Two-week-old seedlings are treated with a moving LED array (52.8 mm/s). Seedlings are treated using UV-B for three days with a 10 hour photo period in a growth chamber with a temperature of 17° C. Background lighting (PAR) is supplied by overhead stationary red and blue LEDs (100 μmol m−2 s−1). Control seedlings receive PAR from overhead stationary red and blue LEDs (100 μmol m−2 s−1) only. Seedlings are treated with UV-B for a period of three or seven days with a photo period of 16 hours under standard glasshouse conditions.

A group of seedlings administered UV-B are planted in a first field. A group of control seedlings are planted in a second field. A group of seedlings administered UV-B and a group of control seedlings are planted in a third field.
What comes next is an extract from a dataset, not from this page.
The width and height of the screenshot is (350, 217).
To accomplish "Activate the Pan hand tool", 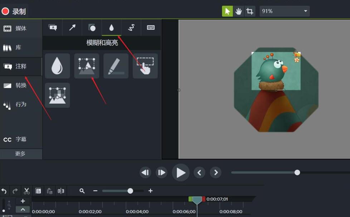I will (x=239, y=11).
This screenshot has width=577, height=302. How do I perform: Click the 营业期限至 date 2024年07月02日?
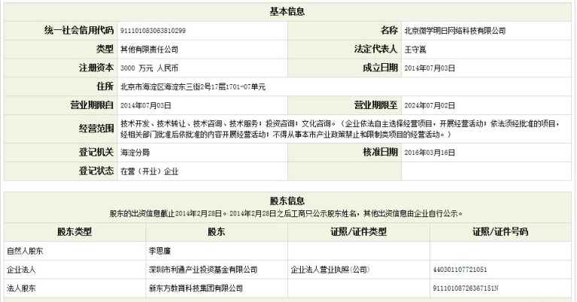coord(430,105)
After 2 weeks of growth, plants are infected with a disease. At each day from 7-10 days post inoculation, plants are sampled from each field to calculate disease measures, including spore count and disease severity. Plants derived from seedlings that are pre-treated with UV-B radiation have a reduction in all disease measures compared to plants derived from control seedlings. Furthermore, disease levels are also lower in the field containing a mixture of pre-treated seedlings and control seedlings when compared to the control field, although they are higher than in the field containing only UV-B treated plants.

This example shows that pre-treating seedlings using UV-B radiation reduces their susceptibility to disease when planted in a field. Furthermore, this reduction in disease can improve the overall disease susceptibility of a field, even when the field includes plants that are not derived from UV-B treated seedlings.
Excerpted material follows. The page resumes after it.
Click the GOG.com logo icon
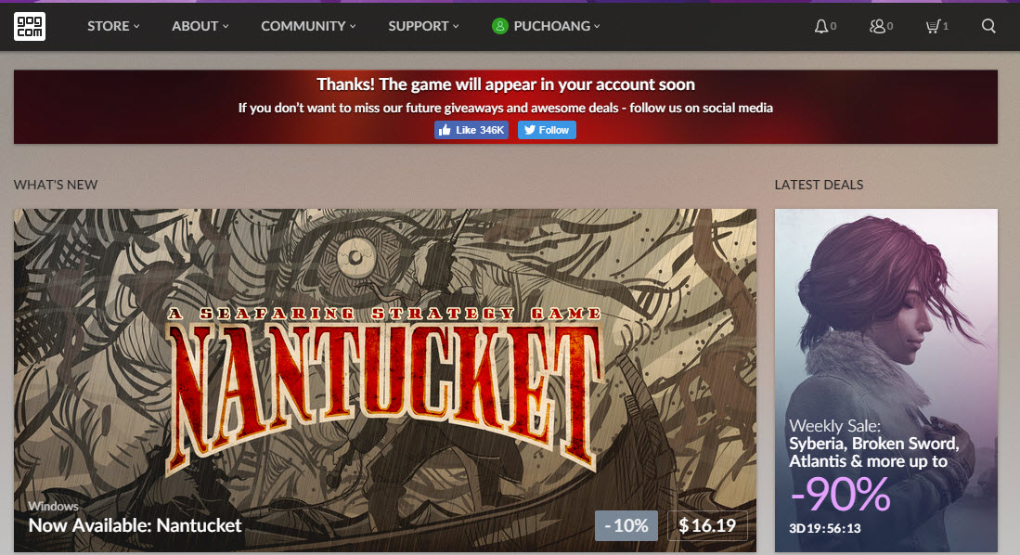The image size is (1020, 555). (30, 26)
Example 12 Analyzing Phenolic Levels in Seeds to Identify Disease Resistant Plants

This example assesses the effectiveness of pre-treating seeds to identify plants that will be disease resistant prior to planting in a field.

Seeds are primed using PEG solution and are concurrently administered UV-B having a dose of 0 kJ m−2 h−1(control), 1.3 kJ m−2 h−1, 1.7 kJ m−2 h−1, 2.9 kJ m−2 h−1, 2.6 kJ m−2 h−1, 3.6 kJ m−2 h−1, 4.1 kJ m−2 h−1, or 4.8 kJ m−2 h−1. UV-B is administered for up to 27 hours. After treatment, seeds are placed in a humidity chamber at 24° C., 50% relative humidity for 24 hours to dry. Once dried, seeds are stored in a refrigerator.

Metabolites from a subset of seeds from UV-B treated seeds are measured using a dualex. Various metabolites including sucrose, citric acid, caffeoyltartaric acid, chlorogenic acid, deoxyloganin, caffeoylmalic acid, phenolic glycoside, quercetin 3-galactoside, dicaffeoyltartaric acid, quercetin-3-glucuronide, kaempferol 3-glucuronide, quercetin 3-0 (6-malonyl)-glucoside, 3,5-dicaffeoylquinic acid, luteolin 7-0 (6″ malonyl glucoside), ethyl 7-epi-12-hydroxyjasmonate glucoside, lactucopicrin 15-oxalate, epicatechin 3-0-(2-trans-cinnamoyl-beta-D-allopyranoside), and methyl 9-(alpha-D-galactosyloxy)nonanoate are measured. The flavonoid index is also determined. Seeds that exhibit an increase in at least 30% of metabolites measured and flavonoid index are chosen for subsequent sowing in a field.

Plants grown in the field from UV-B treated seeds having increase metabolite expression or levels exhibit a greater reduction in disease including disease incidence and disease severity as compared to plants grown from control seeds.

This example shows that expression or levels of metabolites indicate disease susceptibility and can be used to identify disease resistant plants.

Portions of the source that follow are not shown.